Let’s talk for a second about myths and history. They can inspire all sorts of fiction — from the postmodern rearrangements to straightforward retellings to quietly influencing certain plotlines or passages. They’ve endured for a reason — and they’ll continue to inform fiction (and storytelling in general) until long after we’re gone.
There are all sorts of mythologies just below the surface in Sarah McCarry’s All Our Pretty Songs. First and foremost, there’s the mythology of rock music — from Seattle punk to the ebbs and flows of stardom — that encircles the book’s narrator, her friend Aurora, daughter of a long-dead rock star, and the narrator’s boyfriend Jack, a prodigiously talented musician. But there are deeper myths at work here as well, names with resonances and roles that tap into something deeper, and much older. McCarry writes knowingly about music — its playing, the obsessions it can inspire in its devotees, and the raw physicality of the mosh pit.

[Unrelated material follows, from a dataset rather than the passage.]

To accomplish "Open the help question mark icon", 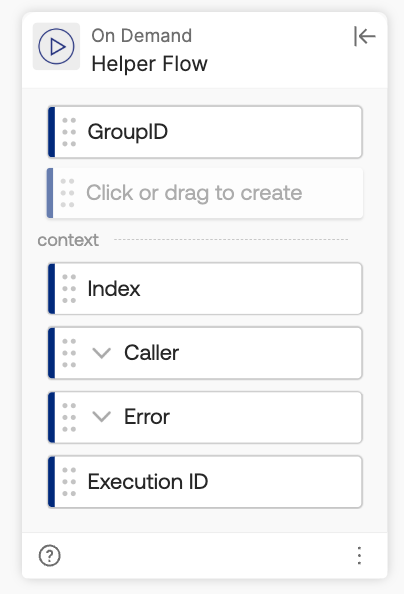I will pos(50,556).
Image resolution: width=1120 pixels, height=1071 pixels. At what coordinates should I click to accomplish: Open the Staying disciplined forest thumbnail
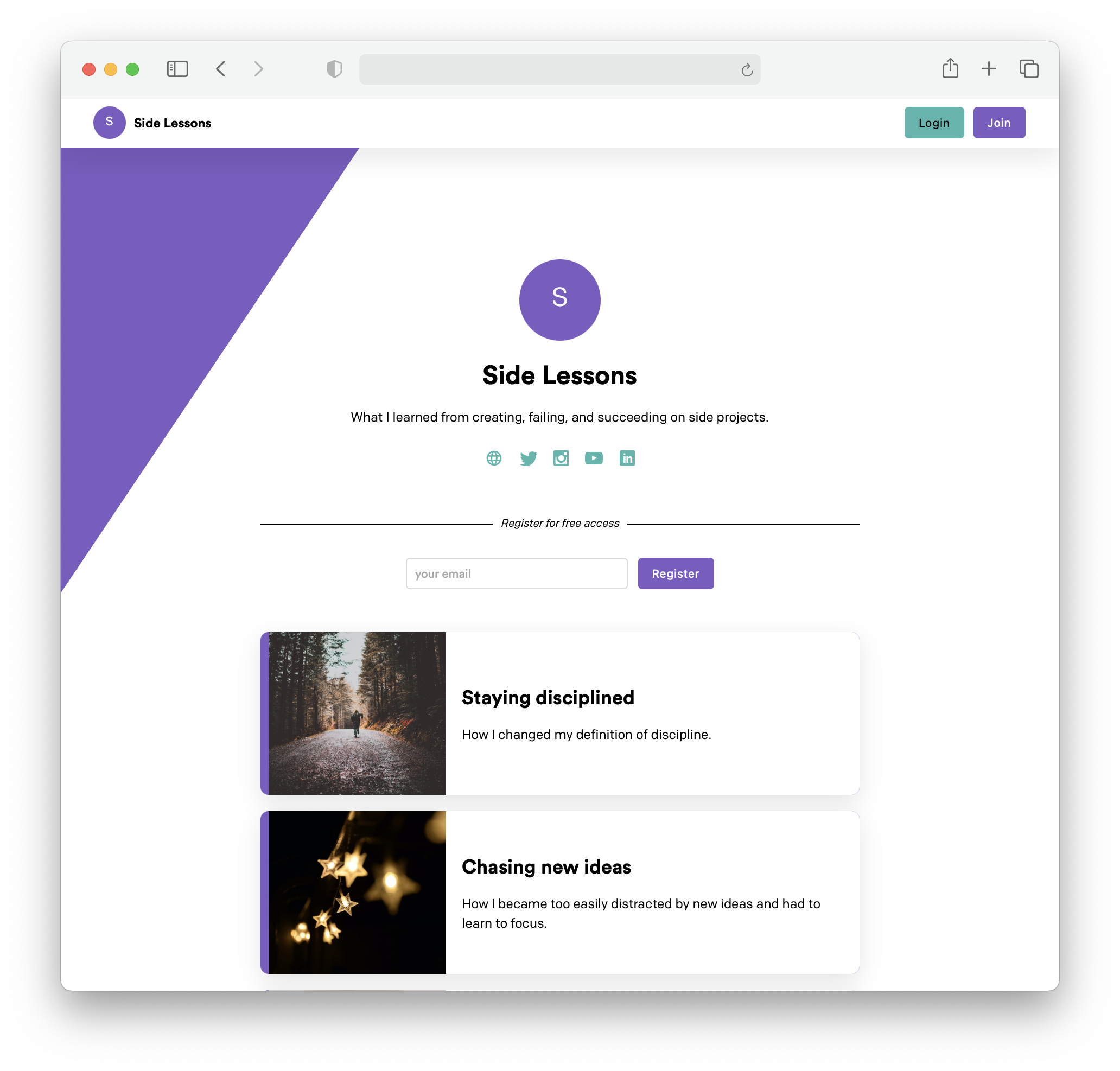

As someone wh0’s especially fond of the city of Seattle, the evocation of its geography made me unbelievably happy, and the way a decidedly contemporary narrative dovetailed with something more classical left me equally impressed. Run, don’t walk.
I’d been meaning to read Geoff Dyer’s Yoga For People Who Can’t Be Bothered to Do It for years. By the time I did, the progression enacted by Dyer over the course of the book, from hedonistic revelry to somber reflections on life, friendship, alienation, and intimacy seemed a bit familiar, at least within Dyer’s own body of work. Thematically, this book seems to be the nonfictional flipside to his novel Jeff in Venice, Death in Varanasai. The two share a globetrotting quality and a pinpoint sense of place, and the progression from seeking bliss to pondering mortality is a powerful one.
The best of the stories in Jason Jordan’s Pestilence document the interaction between the miraculous and the jaded, information-hungry world of today. The residents of an apocalyptic domicile bristle when news coverage of their abode is insufficiently reverent; a man’s property being flash-frozen in summertime is greeted by a facetious Twitter hashtag. Not all of these have the same weight — opener “Rainbow Disease” taps into a wellspring of metaphorically rich imagery that it doesn’t fully utilize — but the best of these are creepy and wise in equal measure.